Найти фотографии Рассела оказалось не так просто, его ведь профессия не обязывала быть в центре внимания. В каждом интервью он твердил, что ему нравится его закулисная роль, что у него нет ни музыкальных талантов, ни честолюбия, и он хочет одного: предоставить Мике возможность реализовать его творческий потенциал. В той же статье из «Роллинг стоунз» я обнаружила фотографию, где Рассел, изящный, в хорошем костюме, стоит позади готовящейся к выступлению группы и что-то шепчет Мике на ухо — оба улыбаются, Детишки, подслушавшие взрослый неприличный анекдот. Грэй Бенедек, игравший на синтезаторе, в этот момент проходит мимо них и ухмыляется знающей ухмылкой подростка — он уже сто раз слыхал эту шутку, надо же, мелкота находит ее забавной. Остальных членов группы почти и не разглядишь, их лица остались в тени.
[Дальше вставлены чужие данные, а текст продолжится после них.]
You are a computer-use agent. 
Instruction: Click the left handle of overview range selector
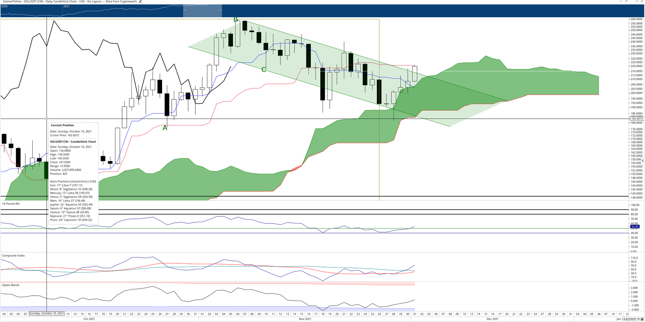click(x=184, y=11)
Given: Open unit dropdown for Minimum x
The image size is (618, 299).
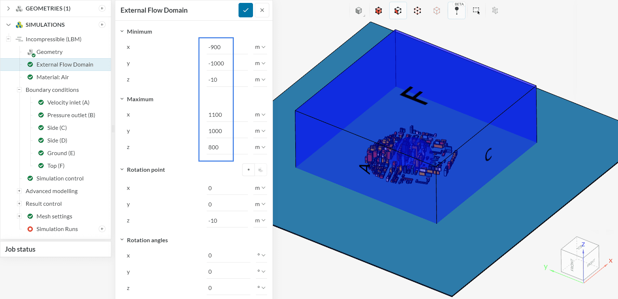Looking at the screenshot, I should (260, 47).
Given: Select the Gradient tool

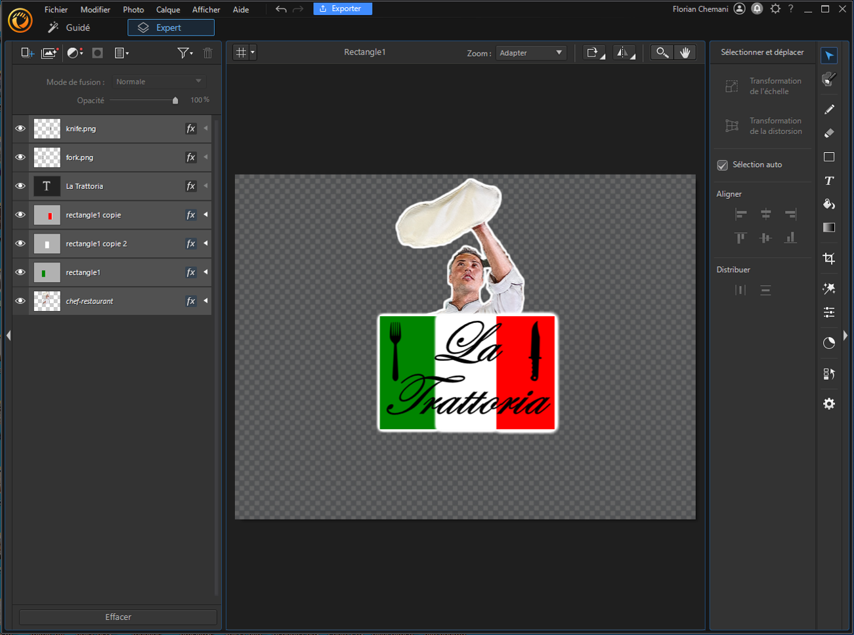Looking at the screenshot, I should click(x=829, y=228).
«Внезапные перемены» успели записать шесть альбомов, и накануне смерти Мики группе прочили место на снежном Олимпе рядом с «Ш» и «Стоунз». Наркотики или другие какие проблемы не упоминались ни разу, вот почему его смерть стала таким потрясением. Еще одна картинка из прошлого: Карл Дэвенпорт входит в редакцию «Красоты и здоровья», где я в ту пору подвизалась помощником младшего помощника, и надтреснутым голосом сообщает печальную весть. Карл, наш бильдредактор, располагал собственным кабинетом с телевизором, и он запустил нас всех туда, чтобы мы могли посмотреть новости по Си-эн-эн: та самая фотография Мики парила над правым плечом диктора. И у каждого из нас нашлась своя история — кто-то побывал на концерте, кто-то услышал песню «Перемен» по радио непременно в судьбоносный момент своей жизни. На миг все мы объединились — такие мгновения становились все реже и вовсе сошли на нет по мере того, как поп-культура утрачивала популярность. Десять лет миновало, только подумать!
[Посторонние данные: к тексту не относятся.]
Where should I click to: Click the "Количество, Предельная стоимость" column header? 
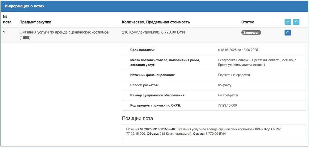156,22
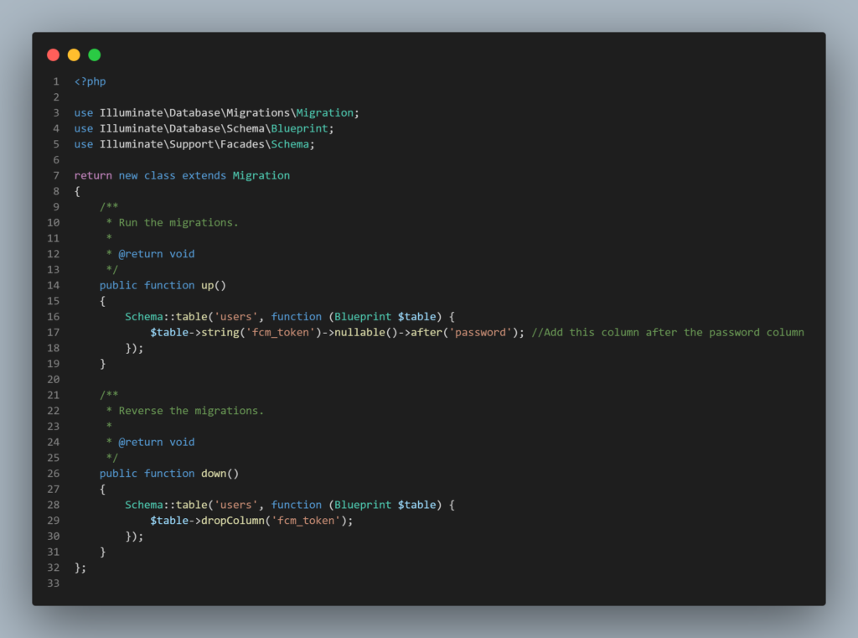Click the red close window circle
Viewport: 858px width, 638px height.
(53, 54)
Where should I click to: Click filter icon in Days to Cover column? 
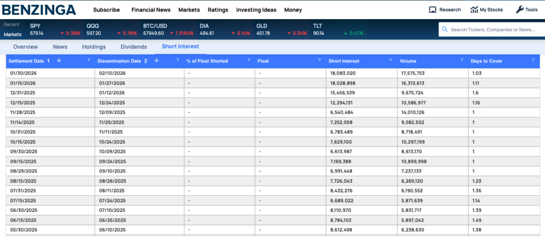[533, 61]
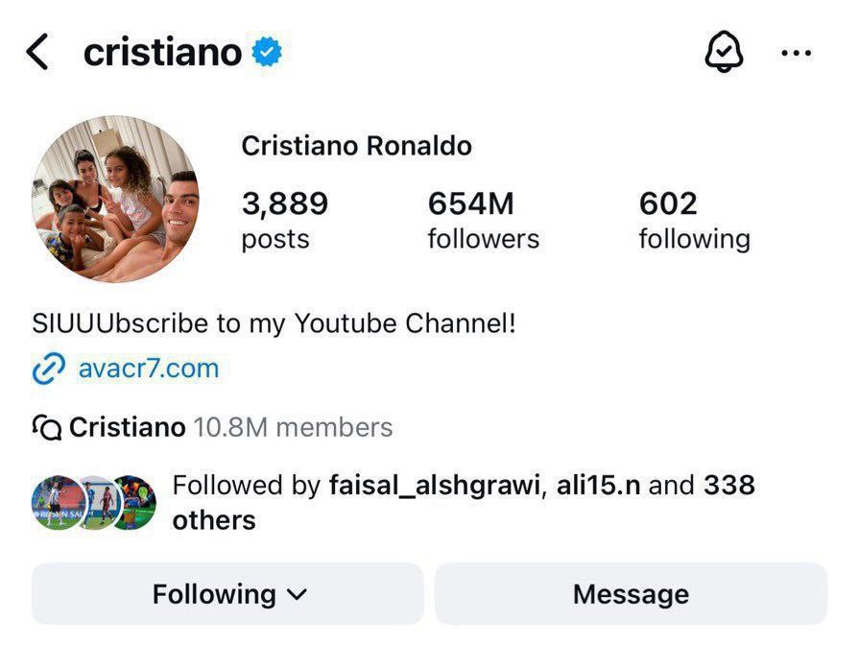This screenshot has height=668, width=859.
Task: Open the 602 following list
Action: tap(694, 221)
В нескольких статьях, написанных сразу после смерти Мики, высказывались робкие надежды на сохранение группы, но вскоре Рассел и Грэй созвали пресс-конференцию и заявили, что Мика был душой группы и без него продолжать нет смысла. Джефф Форд ушел в «Стремительную спираль», заменив погибшего в автобусной аварии барабанщика; басист, Роб Кенилворт, радикально изменил свою жизнь — поселился на блаженном тихоокеанском острове; гитарист Дэвид Вашингтон собрал джазовый квинтет, который, согласно опросу читателей «Даунбит», оказался лучшей электроджазовой группой за последние два года. Грэй Бенедек тоже попробовал создать собственную группу, даже две, но обе скончались после первого же альбома, и нынче он пользуется большим успехом как продюсер, чем как музыкант.

Грэй и Рассел вместе организовали мемориальный концерт к пятилетней годовщине смерти Мики; вся выручка пошла фонду «Женщины против насилия», очередной борцовско-благотворительной организации, в которую после смерти Мики вступила его вдова Клэр. На этом концерте впервые выступал двадцатитрехлетний сын Мики и Клэр: Адаму Кроули пришлось заменить своего знаменитого отца и спеть в самых любимых хитах группы. Все были потрясены: Адам казался точной копией отца, он и пел не хуже, и Рассел тут же заявил, что сделает Адаму альбом. Вот и фотография Адама, в тот самый вечер: усталый, ошеломленный, счастливый мальчик. К нему льнет молодая женщина; подпись под фотографией: Оливия Эллиот.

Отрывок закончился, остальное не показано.